* [Records for locating displayed items]
'''

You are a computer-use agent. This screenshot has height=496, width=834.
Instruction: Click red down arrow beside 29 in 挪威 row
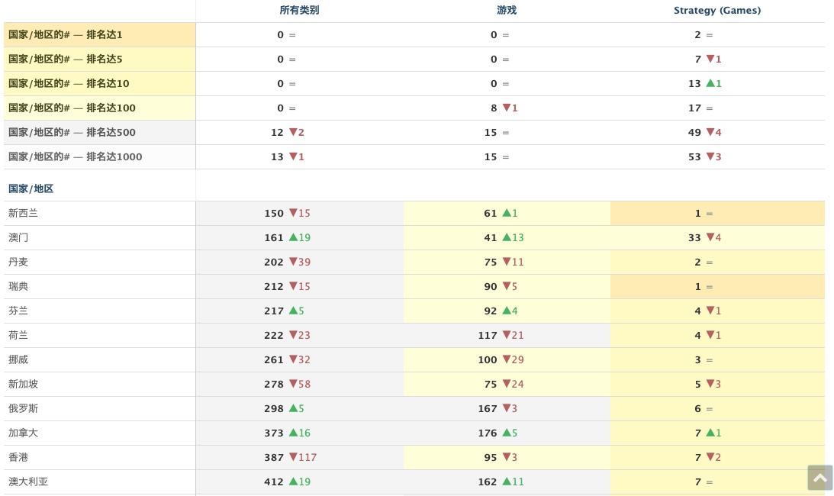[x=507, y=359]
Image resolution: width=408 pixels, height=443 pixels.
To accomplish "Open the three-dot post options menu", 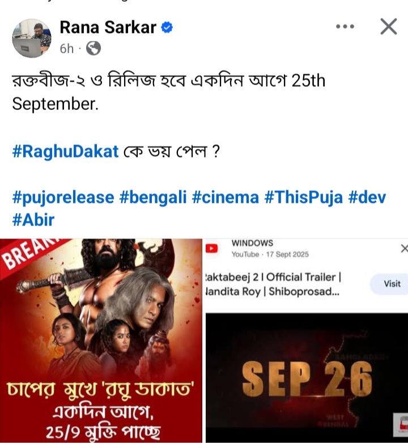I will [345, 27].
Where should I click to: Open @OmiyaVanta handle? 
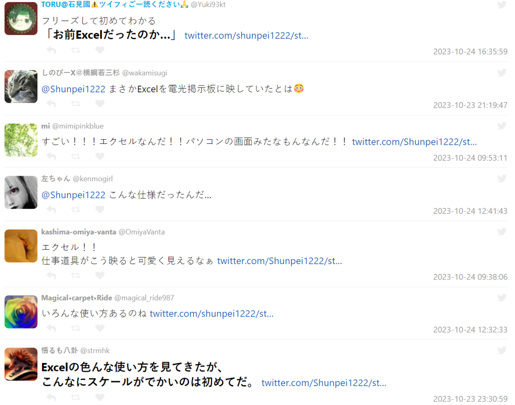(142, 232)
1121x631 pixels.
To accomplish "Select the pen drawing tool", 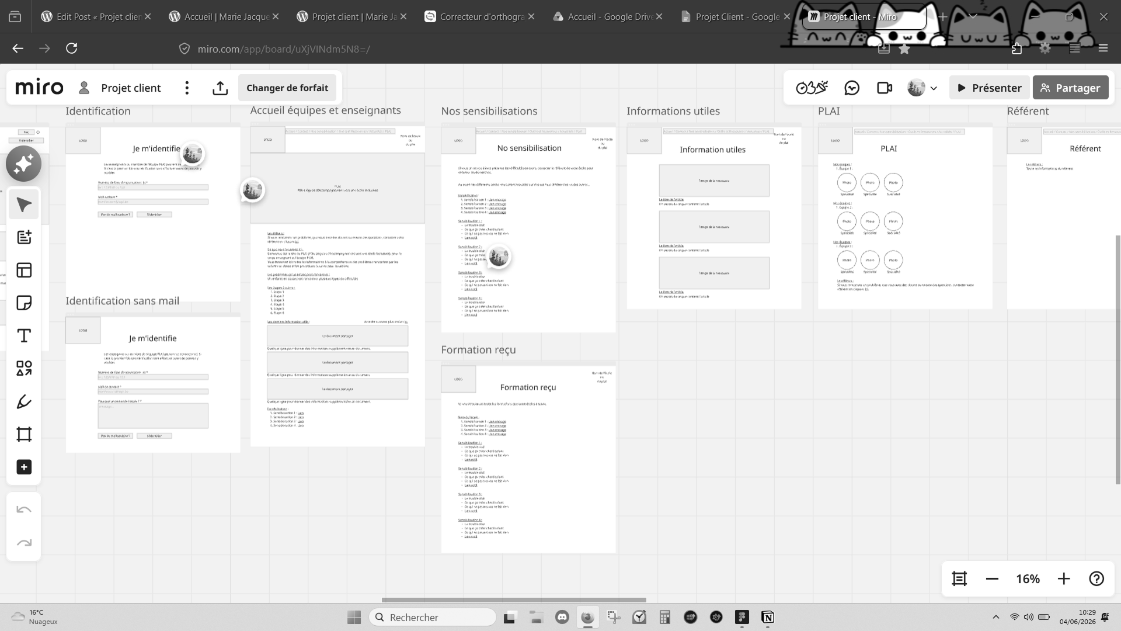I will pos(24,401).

'''
'''

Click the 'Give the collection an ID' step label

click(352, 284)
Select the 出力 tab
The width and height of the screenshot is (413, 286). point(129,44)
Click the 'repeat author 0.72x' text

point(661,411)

'''

* [What you will do] Return verbatim the lines of the records that start at the line containing "Click the 'Give" and end at the line containing "point(661,411)", with both of those lines included.

* [The completed task]
Click the 'Give the collection an ID' step label

click(352, 284)
Select the 出力 tab
The width and height of the screenshot is (413, 286). point(129,44)
Click the 'repeat author 0.72x' text

point(661,411)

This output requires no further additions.